A Secretaria da Assistência Social da Prefeitura de Apucarana está com cadastro aberto para voluntários a integrar o Programa Família Acolhedora de Crianças e Adolescentes. Regida pela Lei Municipal nº 77/2017, a iniciativa estava estruturada e pronta para ter início quando a pandemia inviabilizou sua continuidade. “Agora estamos retomando todo o processo visando inscrição e capacitação de famílias que vão oferecer atendimento provisório, em ambiente domiciliar e comunitário, a crianças e adolescentes afastados do convívio familiar por meio de medida protetiva de acordo com as regras do ECA”, pontua Ana Paula Nazarko, secretária Municipal da Assistência Social.
A pessoa interessada em participar do Programa Família Acolhedora deve preencher um formulário online. “O responsável pela Família Acolhedora, entre outros requisitos previsto na lei, precisa ser maior de idade, residir em Apucarana há mais de dois anos e não estar no Cadastro Nacional de Adoção (CNA)”, pontua Nazarko.

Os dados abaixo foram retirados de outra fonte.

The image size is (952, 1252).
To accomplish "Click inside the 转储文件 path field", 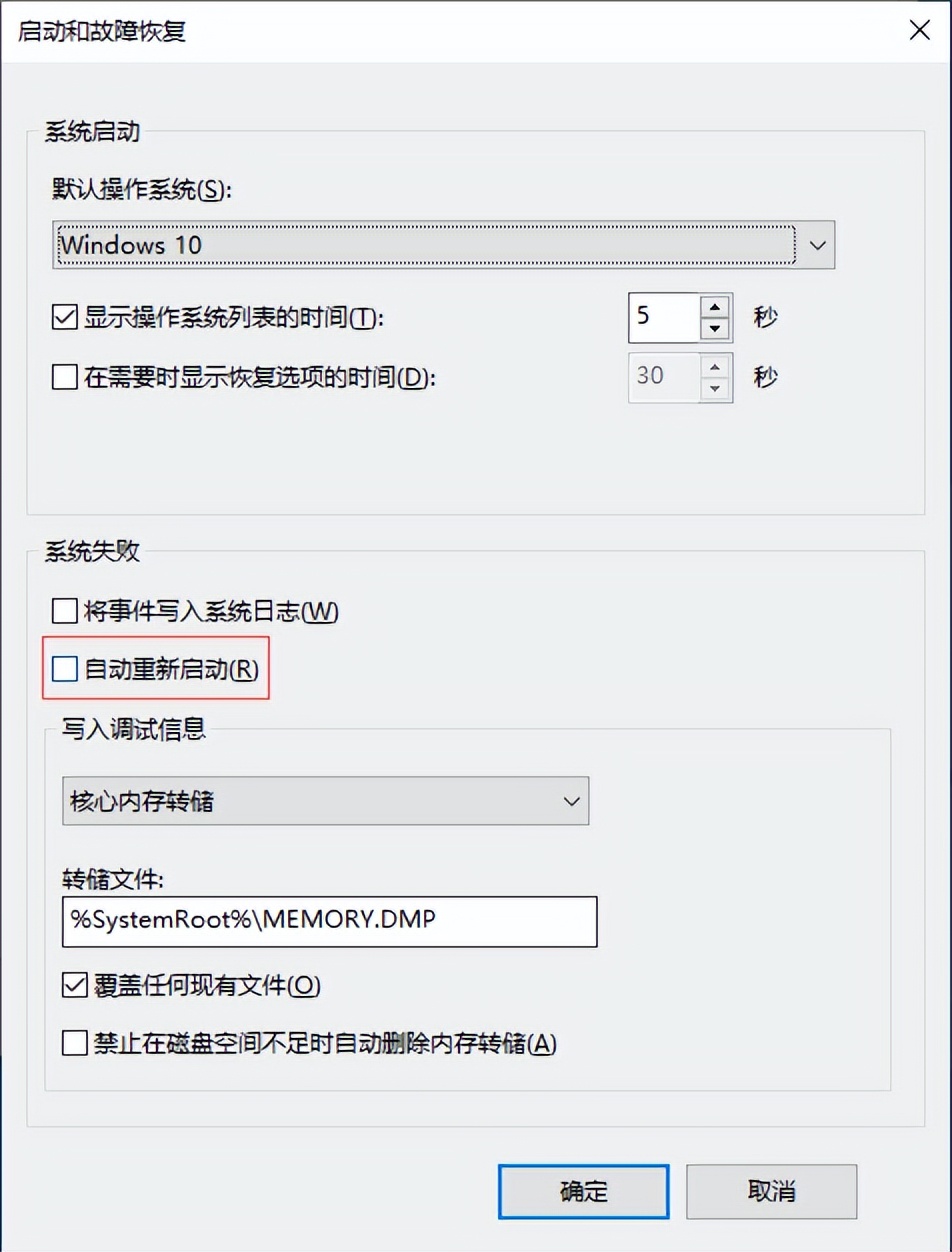I will pos(325,922).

O objetivo do programa é oferecer um ambiente comunitário de cuidado e segurança visando futura reintegração do acolhido à família de origem. “Isso é necessário que o voluntário a participar do programa tenha bem claro. Não será possível a adoção, em hipótese alguma, da criança ou adolescente acolhido”, assinala a secretária.

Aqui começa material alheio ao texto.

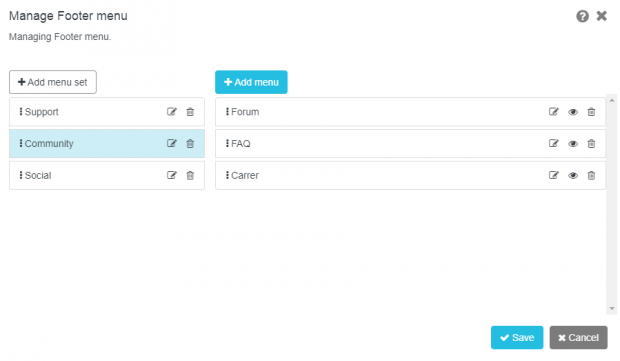Click the Add menu set button
This screenshot has width=620, height=361.
point(53,82)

Atualmente, 11 apucaranenses, com idades entre zero e 18 anos incompletos, aguardam uma Família Acolhedora. “Após o cadastramento no site, a equipe técnica do programa irá entrar em contato para dar início ao processo de seleção e, posteriormente, à capacitação, que conta com assessoria de uma empresa especializada licitada pela prefeitura”, a secretária. Ela explica que assim que a criança ou adolescente ingressa no programa, a equipe técnica inicia o trabalho de acompanhamento tanto do acolhido, como da família de origem, a fim de contribuir para a superação da situação de vulnerabilidade visando reintegração familiar, ou na sua impossibilidade, encaminhamento para adoção junto a famílias habilitadas no Cadastro Nacional de Adoção (CNA).
Pela lei, à família acolhedora será destinada uma bolsa-auxílio mensal para uso exclusivo de despesas com alimentação, higiene pessoal, lazer e material de consumo. A lei prevê que deste total, o percentual de 10% deve ser depositado em conta poupança específica para este fim, em nome da criança ou adolescente, que poderá resgatar os valores assim que atingir a maioridade civil.